═══ ENTRIES

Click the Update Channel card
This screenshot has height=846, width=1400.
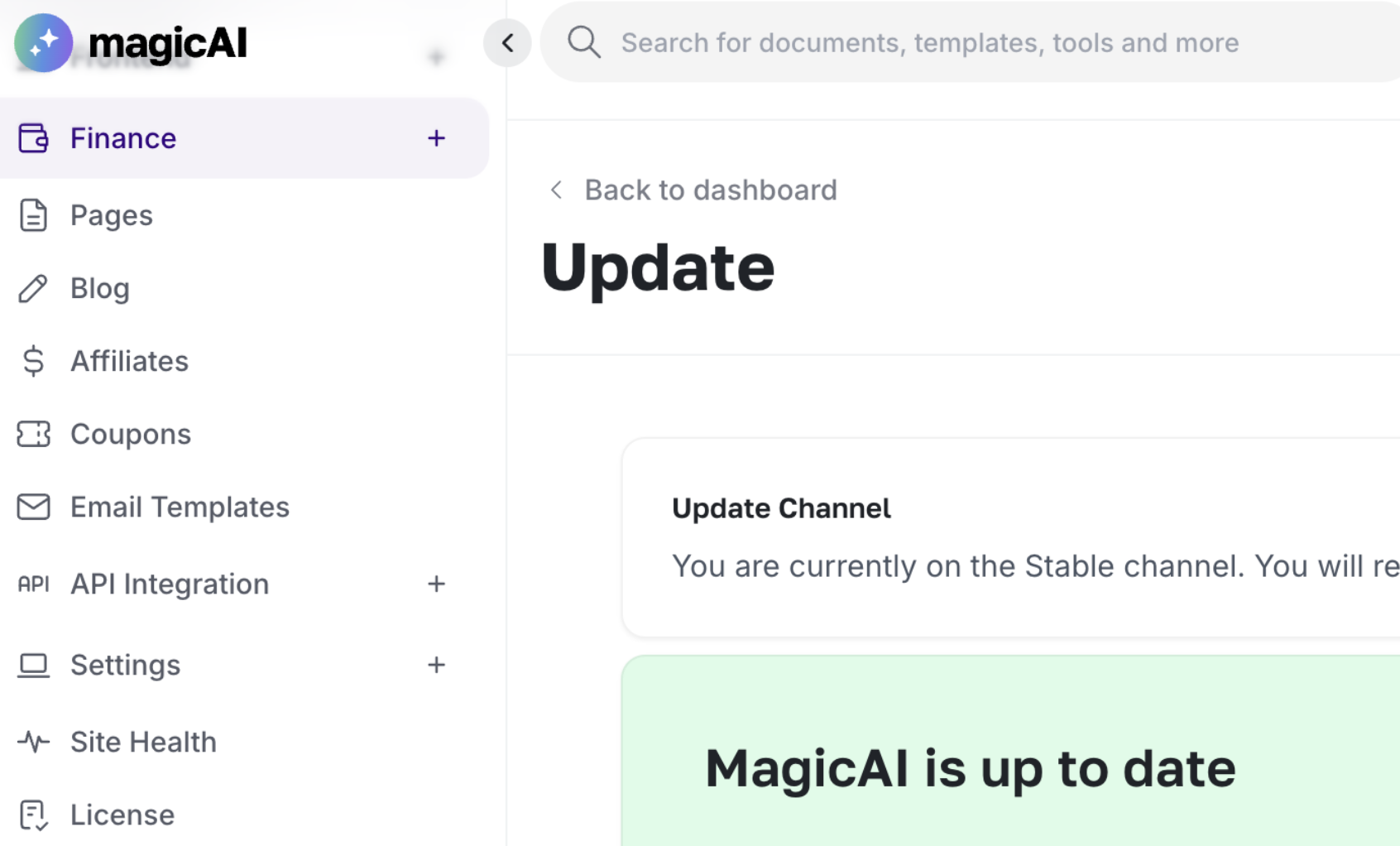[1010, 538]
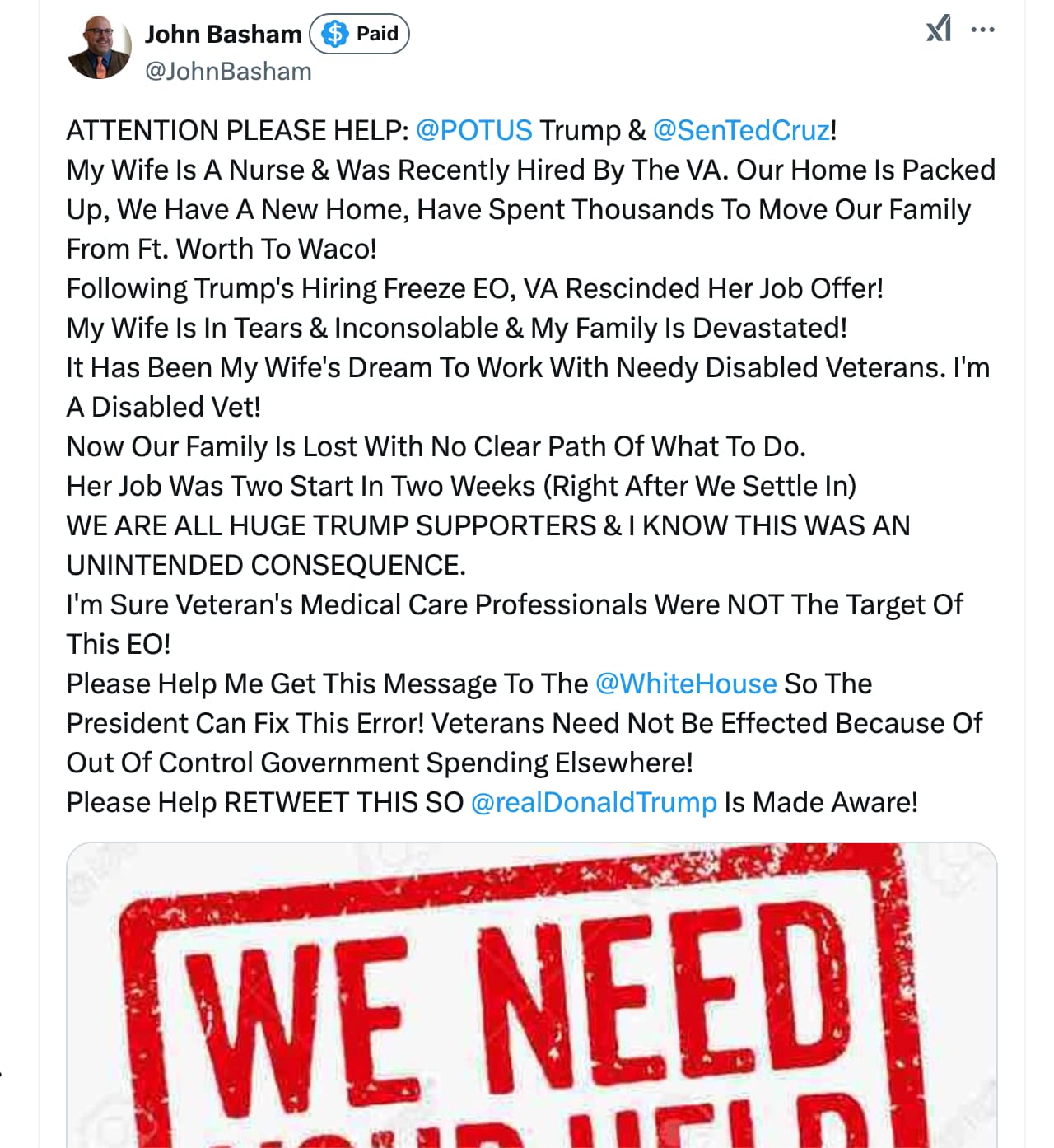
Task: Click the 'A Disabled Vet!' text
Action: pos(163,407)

══════

## OBJECTIVE
Render every line of the records above as a JSON list of strings, one string per line. Leave out blank lines and the pictures.

## COMPLETE ANSWER
[
  "Click the Update Channel card",
  "This screenshot has height=846, width=1400.",
  "[1010, 538]",
  "Task: Click the 'A Disabled Vet!' text",
  "Action: pos(163,407)"
]